18.bölüm (ruhumun müziği)

192 15 6
                                    


Hayatın yaptığı her süpriz'in arkasında bir çok süpriz daha varmış ve ben bunu yeni görüyordum

Bakışlarım Eymen'in attığı son mesajda takılı kalırken aklımda aynı soru vardı. Onun benim sakatlandığımdan nasıl haberi olmuştu? Bu sorumu beynim düşündü parmaklarım ise ekrana hızlı hızlı basarak bu sorumu ona da sormamı sağladı.

"Benim sakatlandığımdan nasıl haberin oldu?" yazdım ve gönderdim ama mesajıma bakmadı. Nefesimi verdim ve yatağa uzanarak tavanı seyretmeye başladım. Günlerim böyle geçicekti bu zaten belliydi ama hızlı iyileşmemin bir yolu olmalıydı. Bu düşüncelerim beni yavaş yavaş uykunun kollarına çekmeye başladığında buna daha fazla karşı koymadım ve teslim olur gibi gözlerimi kapadım.

                                    🌼

Gözlerimi açtığımda mavi gökyüzünü gördüm. E ben en son odamdaydım yavaşça yattığımda yerden doğruluğumda çiçeklerle dolu bir bahçede olduğumu gördüm. Üzerime baktığımda ise askılı yere kadar uzanan sade bembeyaz bir elbise vardı. Ayağa kalktım ve bu çiçekli bahçede yürümeye başladım. Neden buradaydım?

Bir süre yürüdükten sonra arkası bana dönük yere eğilmiş çiçek toplayan bir adam ile karşılaştım. En azından burda birilerinin olduğunu bilmek güzeldi. Adama yavaşça yaklaştım ve dibinde durdum

"Merhaba"dedim adam beni duymuştu bundan emindim fakat çiçek toplamaya devam etti.

"Merhaba kızım"dedi adam sesi çok tanıdık geliyordu. Sanki geçmişim de olan bir sesin sahibi gibiydi aman kimin sesiydi bu?

Sesli şekilde yutkundum "burası neresi acaba?"dedim adam yavaşça ayağa kalktı ve tam o anda bir rüzgar esti. Bu rüzgar etraftaki bir kaç çiçeği havaya uçurarak yanımızdan geçirdi. Etraftaki güzel görüntü sergiliyordu.

Sesimi duymuş olucakki ayağa kalktı ama bana doğru dönmedi "burası cennet ve sende bu cennet'teki çiçeklerden birisin"dedi kafamı yana yatırdım gözlerimi kıstım anlamayarak adama baktım. Ne demekti bu? Adam yavaşça bana doğru döndüğünde şaşkınlığım mutluluk ve hüzün'e karıştı. Karşımdaki adam yıllar önce kaybettiğim babamdı.

Göz yaşlarım istemsiz akmaya başlaması ile babama doğru bir adım attım,bir adım daha ve bir adım daha. Kollarımı sıkıca babamın boynuna doladım ve onun kokusunu içime çektim hala aynı kokuyordu. Göz yaşlarım daha fazla akarken babam elini saçlarıma daldırdı ve yavaşça saçımı okşadı.

"Baba"dedim hıçkırıklarım arasında. Kafamı onun omzundaki çıkıntıya gömdüm. Babamı çok özlemiştim sesini, gülüşünü, bana olan bakışlarını, sıcak tenini her şeyini

"Kızım"demesiyle daha fazla ağlamaya başladım. Herkes ailesi ile mutlu iken ben daha küçük yaşımda onları kaybetmiştim ve yalnızlığa mahkum edilmiştim. Bir rüzgar daha esti ve ben üzüldüğümü hisettim sanki gerçek hayat beni çağırıyordu. Ama ben gitmek istemiyordum burda kalmak istiyordum.

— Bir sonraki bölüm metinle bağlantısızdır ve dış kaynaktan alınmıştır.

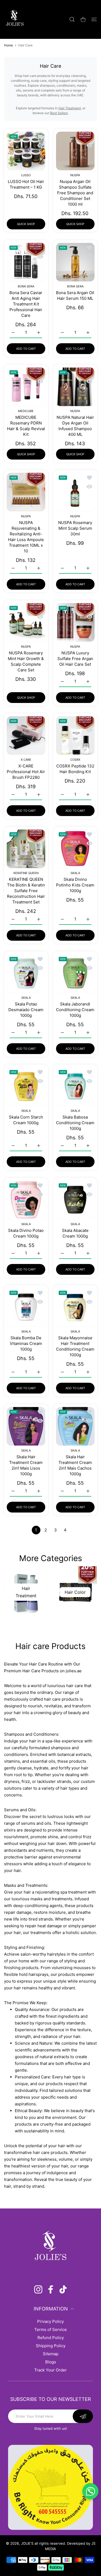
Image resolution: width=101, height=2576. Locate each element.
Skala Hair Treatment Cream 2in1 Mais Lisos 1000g (26, 1465)
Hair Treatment (69, 108)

Babamın boynuna doladığımı kollarım bir anda gevşedi bilincim yavaş yavaş kayboluyordu gibiydi. Son kez babama baktım ve onun yüzünde ki gülümsemeyi gördüm bu son gördüğüm şey oldu gözlerim kapandı ve bedenim yerde ki çiçeklerin üzerine yığıldı.

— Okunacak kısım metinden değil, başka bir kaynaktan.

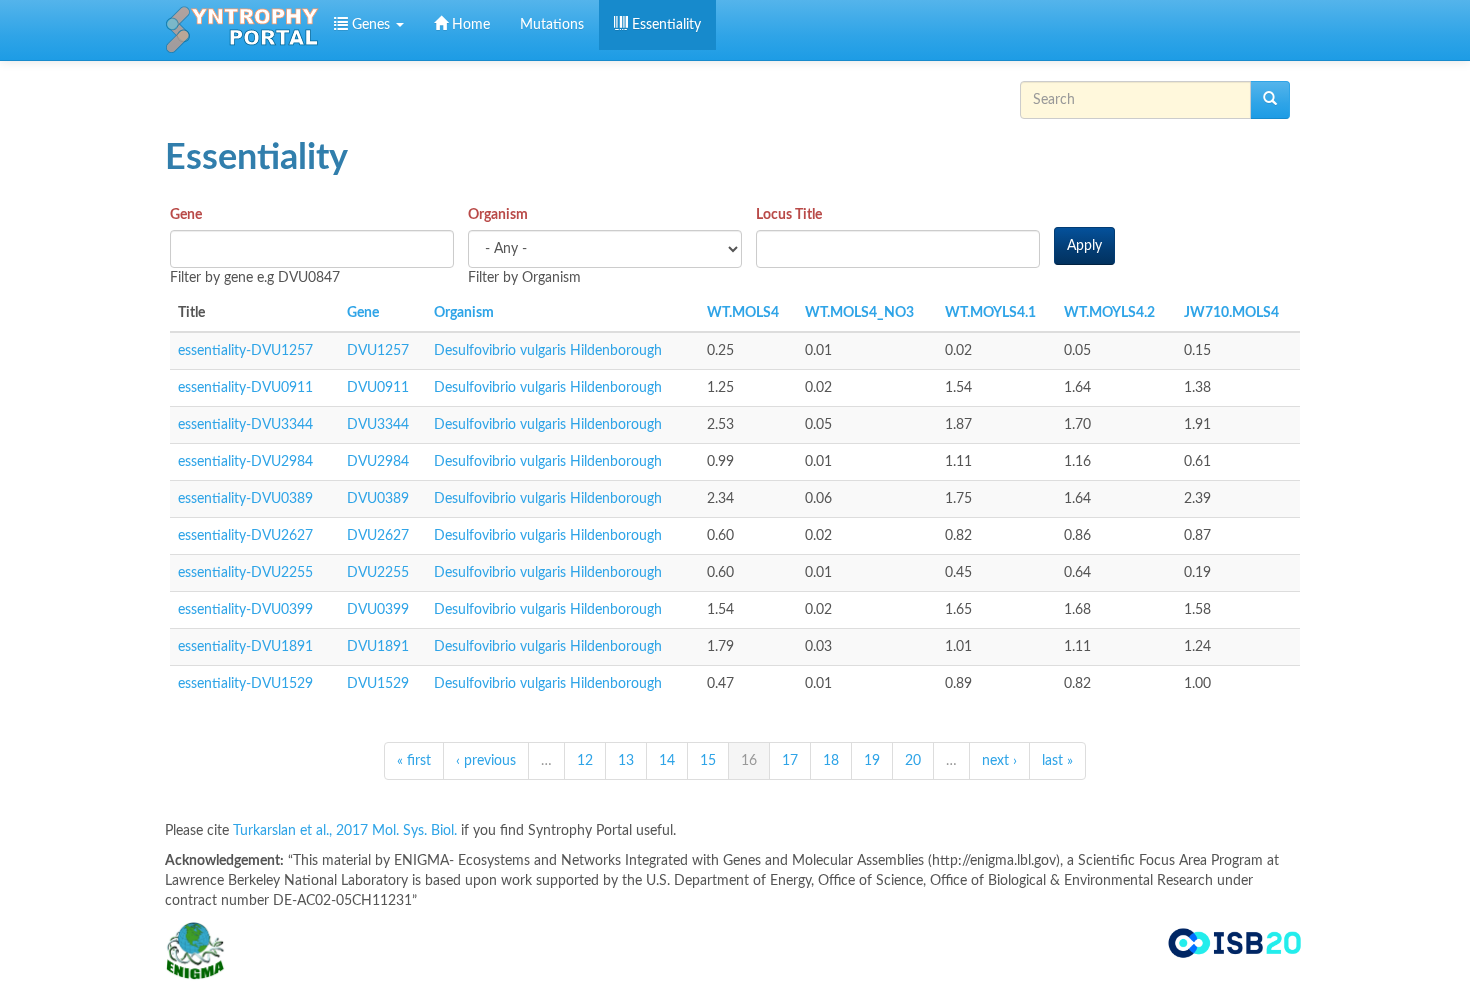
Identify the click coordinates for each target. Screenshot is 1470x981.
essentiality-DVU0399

"Seninle gurur duyuyoruz kızım"dedi babam son duyduğum ses onun sesiydi sonrası benim için tamamen karanlıktı

                                 🌼

Nefes nefese uyandım ve etrafa baktım güneşin doğduğunu gördüm. Ne yani sabah mı olmuştu? O zaman gördüklerim bir rüyadan ibaretti. Gözlerimin dolduğunu hisettim burnumu çektim ve üzerimde ki örtüyü çektim. Bakışlarım yaralı bileğimde ve bacağımda takılı kaldı.